Ein Stück Himmel auf Erden

Die Ostkirchen suchen nach dem Prinzip ihrer inneren Einheit. Manchmal kommt der Impuls unerwartet von aussen, z.B. anlässlich einer Ausstellung der Stadt Zürich.

«Ein Stück Himmel auf Erden». So hiess die Ausstellung, die 2011/12 im Zürcher Stadthaus gezeigt wurde. Ihr Untertitel machte klar, was hier zu sehen war: «Ostkirchen in Zürich». Kulturchef Jean-Pierre Hoby wusste um die Existenz verschiedenster orthodoxer Gemeinschaften in Zürich, fand es wichtig, diese der Öffentlichkeit einmal vorzustellen – und lud mich darum ein, dieses Projekt zusammen mit der Fotografin Vera Markus zu realisieren.
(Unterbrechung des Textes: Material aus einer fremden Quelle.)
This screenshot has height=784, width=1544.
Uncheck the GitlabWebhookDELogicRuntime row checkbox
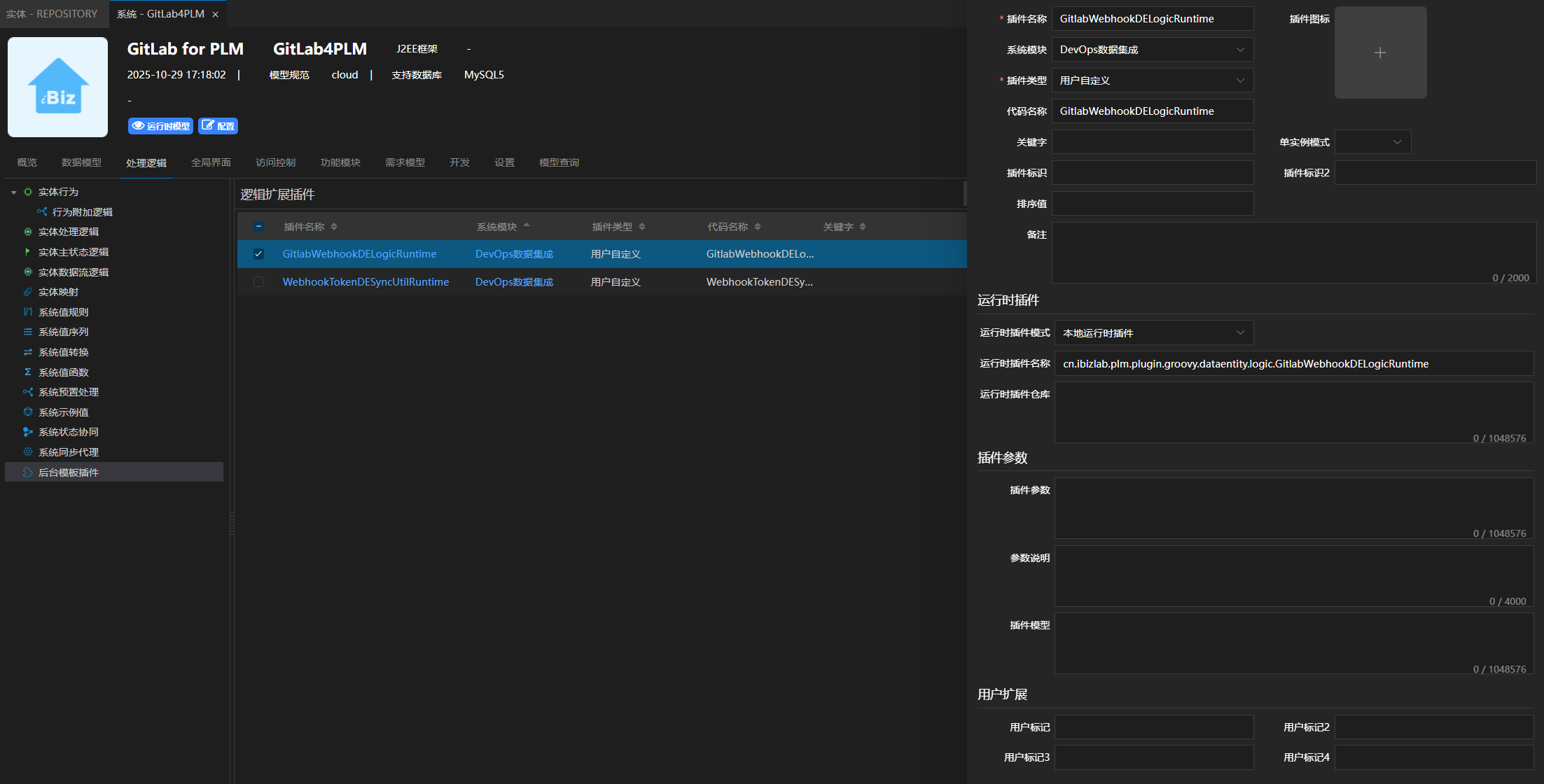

Weltweit breit abgestützte Kirchenfamilie

Der Anfang war gar nicht so leicht. Schliesslich aber fanden wir 16 Gemeinschaften, die in Zürich seit kurzer oder schon längerer Zeit tätig waren. Gemeinschaften, die wenig oder keinen Kontakt unter sich hatten, die sich entweder als byzantinisch-orthodox oder orientalisch-orthodox bezeichneten, oder die sogar als Ostkirchen in Gemeinschaft mit der katholischen Kirche stehen. Dass byzantinische und altorientalische Kirchen sich gemeinsam präsentieren sollten, akzeptierten diese von Anfang an – weil die Stadt die Ausstellung davon abhängig machte. So entstand das Bild einer weltweit breit abgestützten Kirchenfamilie, die wir der Einfachheit halber als «Ostkirchen in Zürich» bezeichneten.

Staatliche Anerkennung gewünscht

Die Ausstellung hatte Folgen. Ein Synodale der römisch-katholischen Kirche regte nach einem gemeinsamen Besuch dieser Körperschaft im Stadthaus an, das orthodoxe Plenum dieser verschiedensten Kirchen zu unterstützen. An einem Treffen mit deren leitenden Organen wünschten sich die Gemeinschaften, in Zürich staatlich anerkannt zu werden – analog zu zwei jüdischen Synagogen, denen dies bereits gewährt worden war. So entstand der Verband Orthodoxer Kirchen in Zürich. Die östlichen Gemeinschaften akzeptierten, als Verein gemeinsam dieses Anliegen durchzutragen. In den bald sechs Jahren des Miteinanders sind gegenseitiges Kennenlernen, deutliche Akzeptanz und sogar offensichtliche Zusammenarbeit gewachsen – auch wenn das gewünschte Ziel noch nicht erreicht ist.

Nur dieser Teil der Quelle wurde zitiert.